In May 2021, immigrants for 36.3 percent of all core-aged employment in accommodation and food services; 37.8 percent of transportation and warehousing workers; 34.1 percent of those working in professional, scientific and technical services; and 20.1 percent of construction employees.
Recent immigrant unemployment down
Although Canada welcomes high numbers of immigrants, challenges such as credential recognition and others typically lead recent immigrants to have higher unemployment rates.
The challenges are ongoing, but the gap between the unemployment rate of recent immigrants and other workers was smaller in 2021 than in 2016. Among core-aged recent immigrants, the unemployment rate was 10.9 percent in May 2021, while the rate for non-immigrants was 7.7 percent, a gap of 3.2 percentage points. In 2016, the gap was five percentage points. At that time, the unemployment rate was 11 percent for recent immigrants and 6 percent for non-immigrants.
Recent core-age immigrants were also more likely than the previous five-year cohort to be employed in industries with above-average hourly wages such as professional, scientific and technical services; finance and insurance; and transportation and warehousing.

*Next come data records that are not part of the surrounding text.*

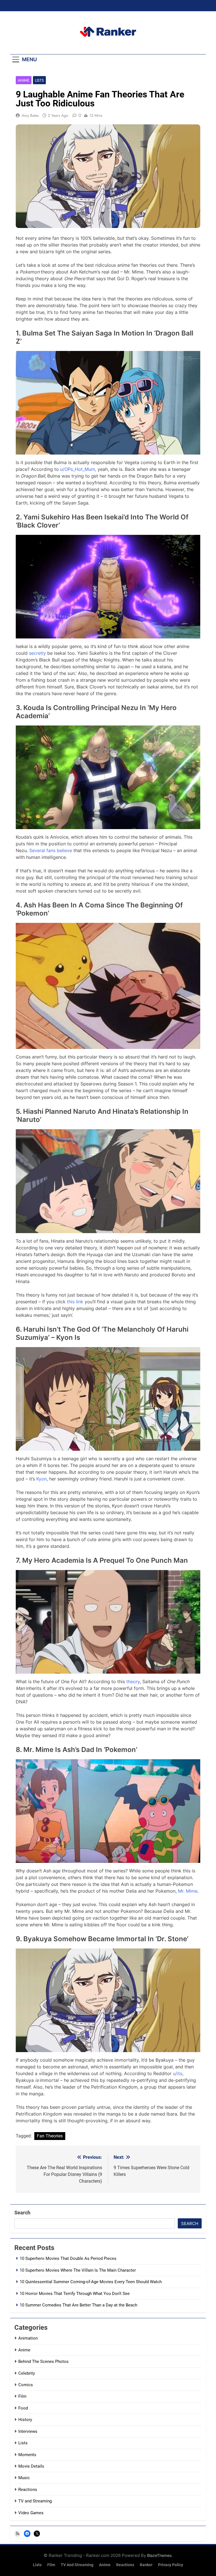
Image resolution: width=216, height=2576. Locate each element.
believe (64, 850)
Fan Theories (50, 2136)
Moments (27, 2454)
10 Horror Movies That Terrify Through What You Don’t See (75, 2293)
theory (133, 1681)
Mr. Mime (187, 1891)
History (25, 2419)
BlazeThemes (159, 2555)
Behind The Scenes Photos (43, 2361)
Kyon (41, 1479)
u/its (177, 2073)
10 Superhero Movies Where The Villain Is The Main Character (78, 2270)
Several (37, 850)
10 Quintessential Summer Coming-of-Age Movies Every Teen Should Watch (91, 2281)
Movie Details (31, 2466)
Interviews (27, 2431)
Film (22, 2396)
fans (50, 850)
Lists (39, 80)
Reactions (27, 2489)
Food (23, 2408)
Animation (28, 2338)
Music (24, 2477)
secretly (37, 653)
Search (22, 2213)
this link (75, 1301)
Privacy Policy (170, 2565)
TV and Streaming (35, 2501)
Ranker (146, 2565)
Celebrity (26, 2373)
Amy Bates (30, 115)
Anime (24, 80)
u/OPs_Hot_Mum (77, 469)
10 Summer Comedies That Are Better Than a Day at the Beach (78, 2305)
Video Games (31, 2512)
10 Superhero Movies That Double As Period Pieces (68, 2258)
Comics (25, 2384)
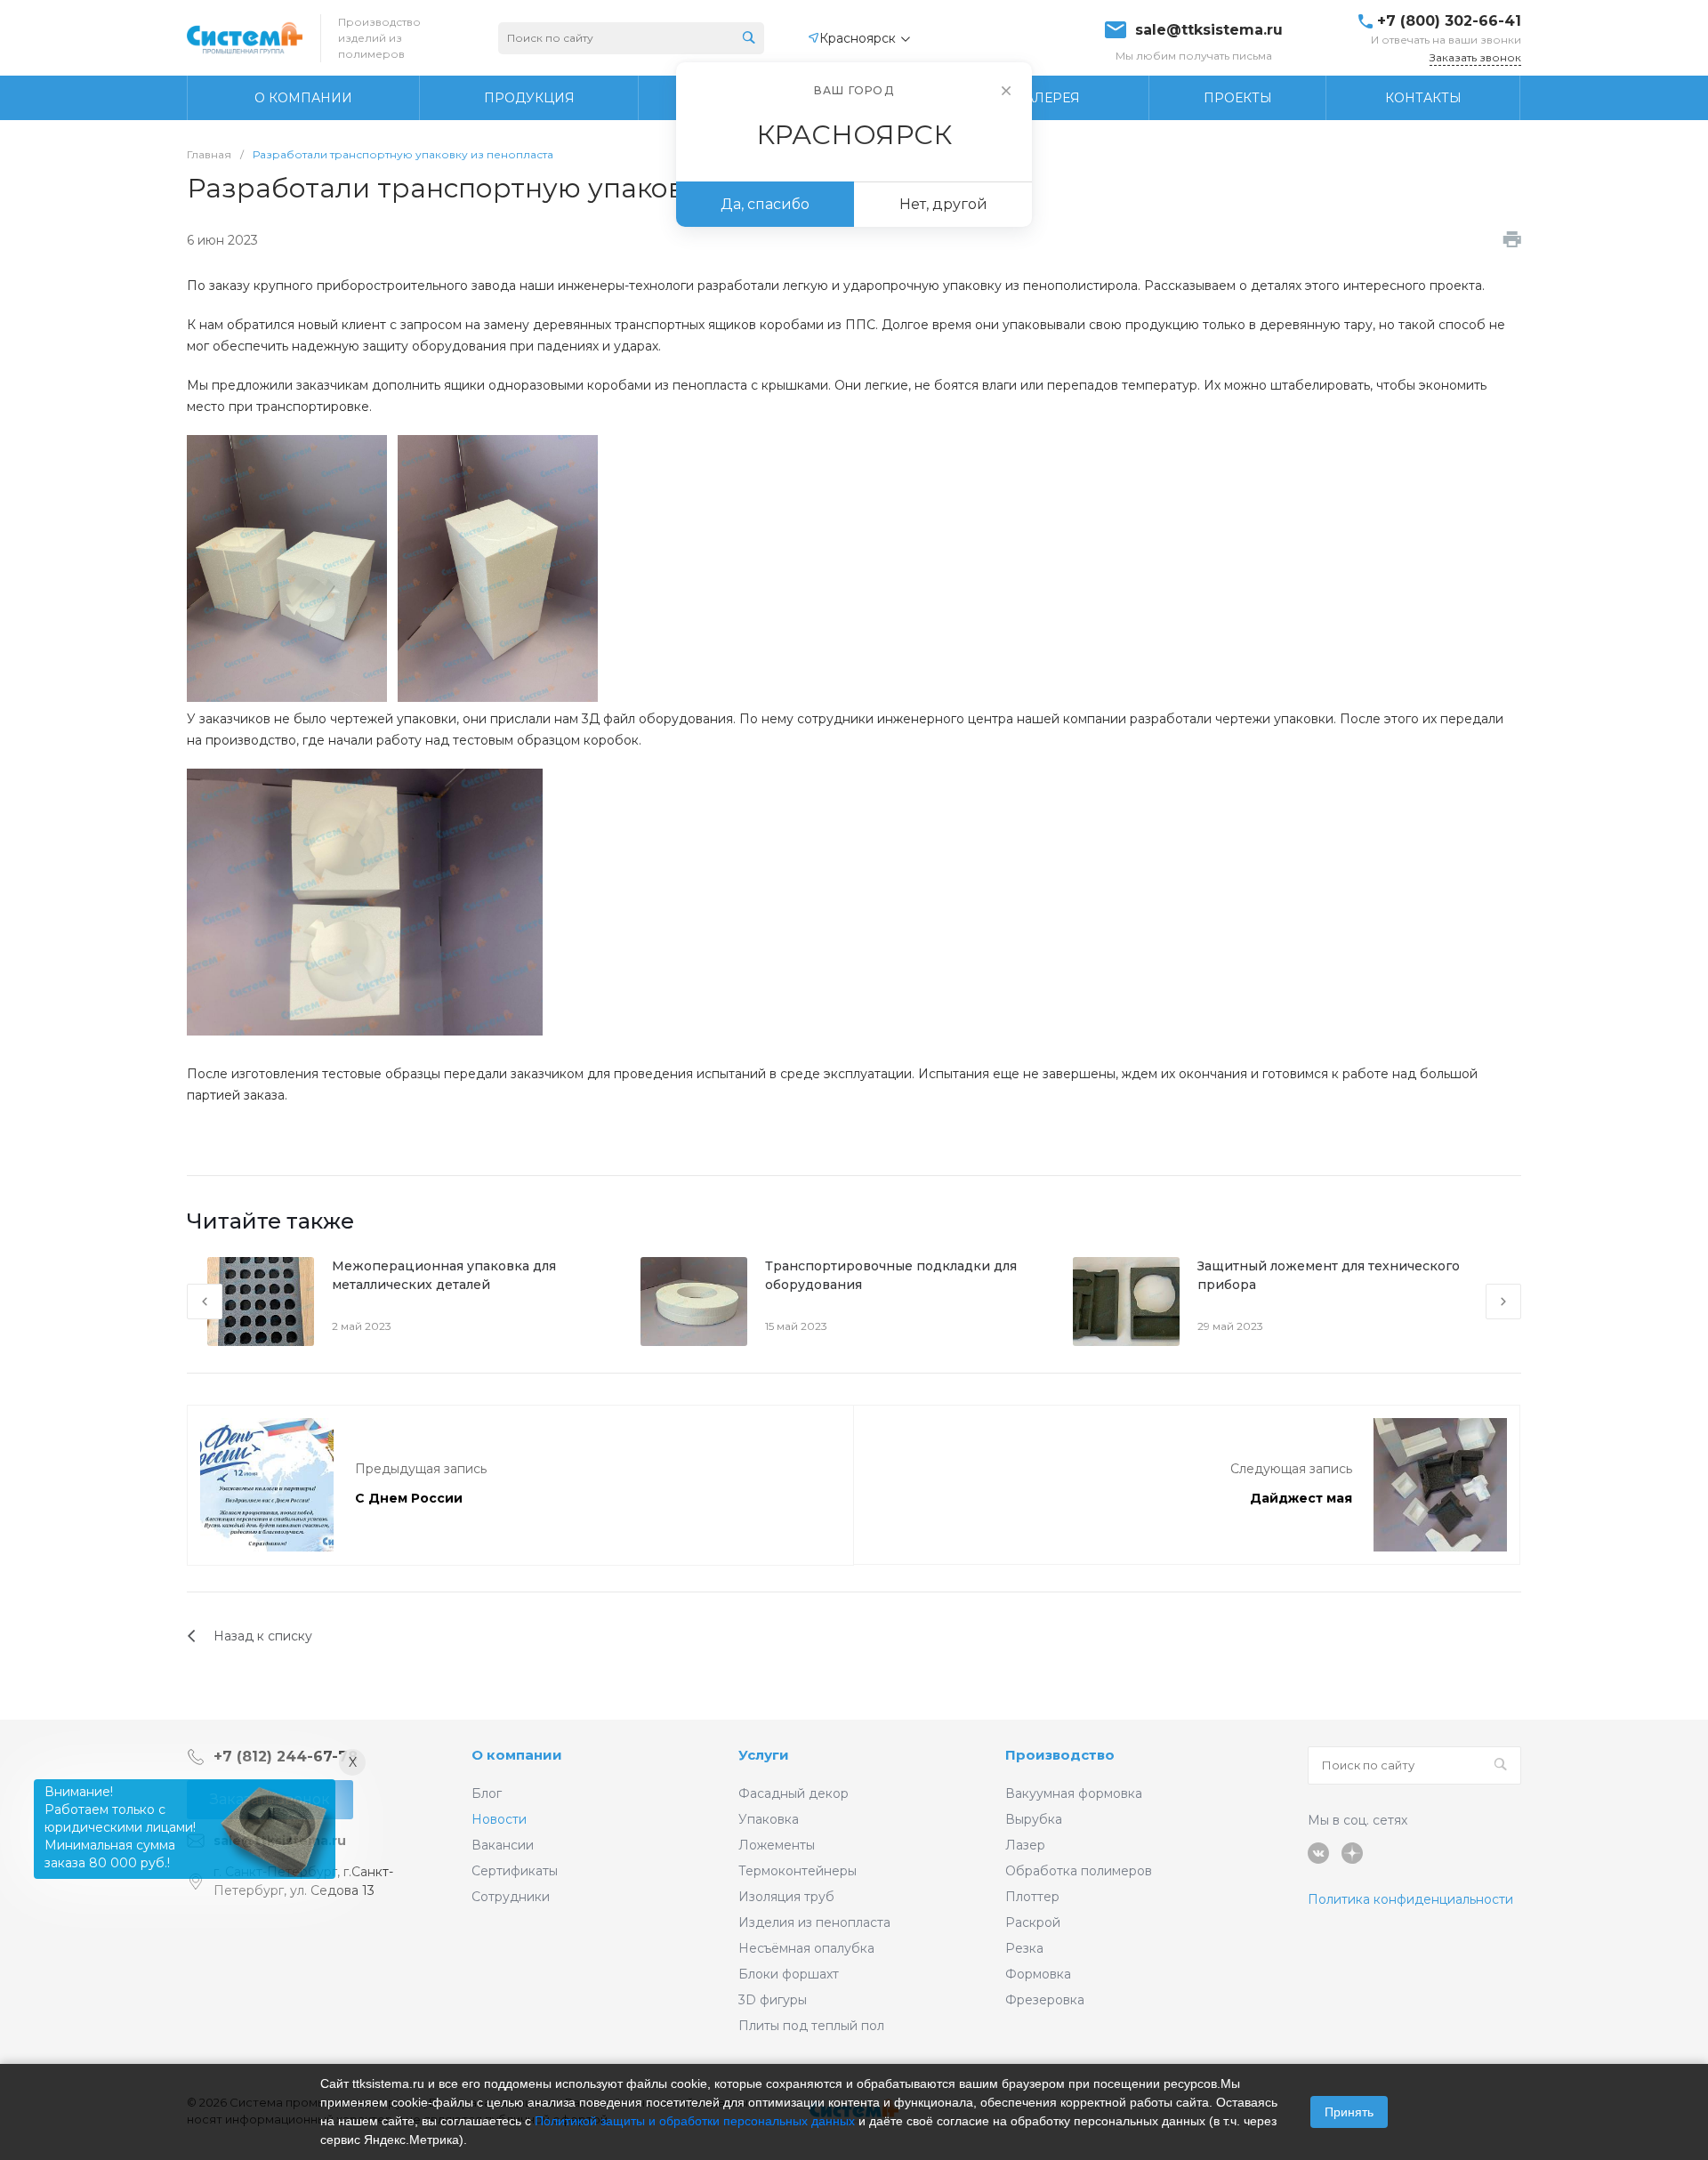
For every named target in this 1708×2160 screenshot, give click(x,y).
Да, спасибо (765, 204)
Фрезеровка (1044, 2000)
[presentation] (204, 1301)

Statistics Canada offers two reasons why this may have been the case:
- Immigrants who got permanent residency between 2016 and 2021 were more highly educated than any previous cohort, according tothe census release on education. Nearly 6 in 10 held a bachelor’s degree or higher.
- More than one-third of recent immigrants had pre-admission experience in Canada as workers or international students. The majority of recent immigrants with previous Canadian experience had held a temporary work permit. Working in Canada before getting permanent resident has statistically been shown to improve immigrants’ labour market outcomes.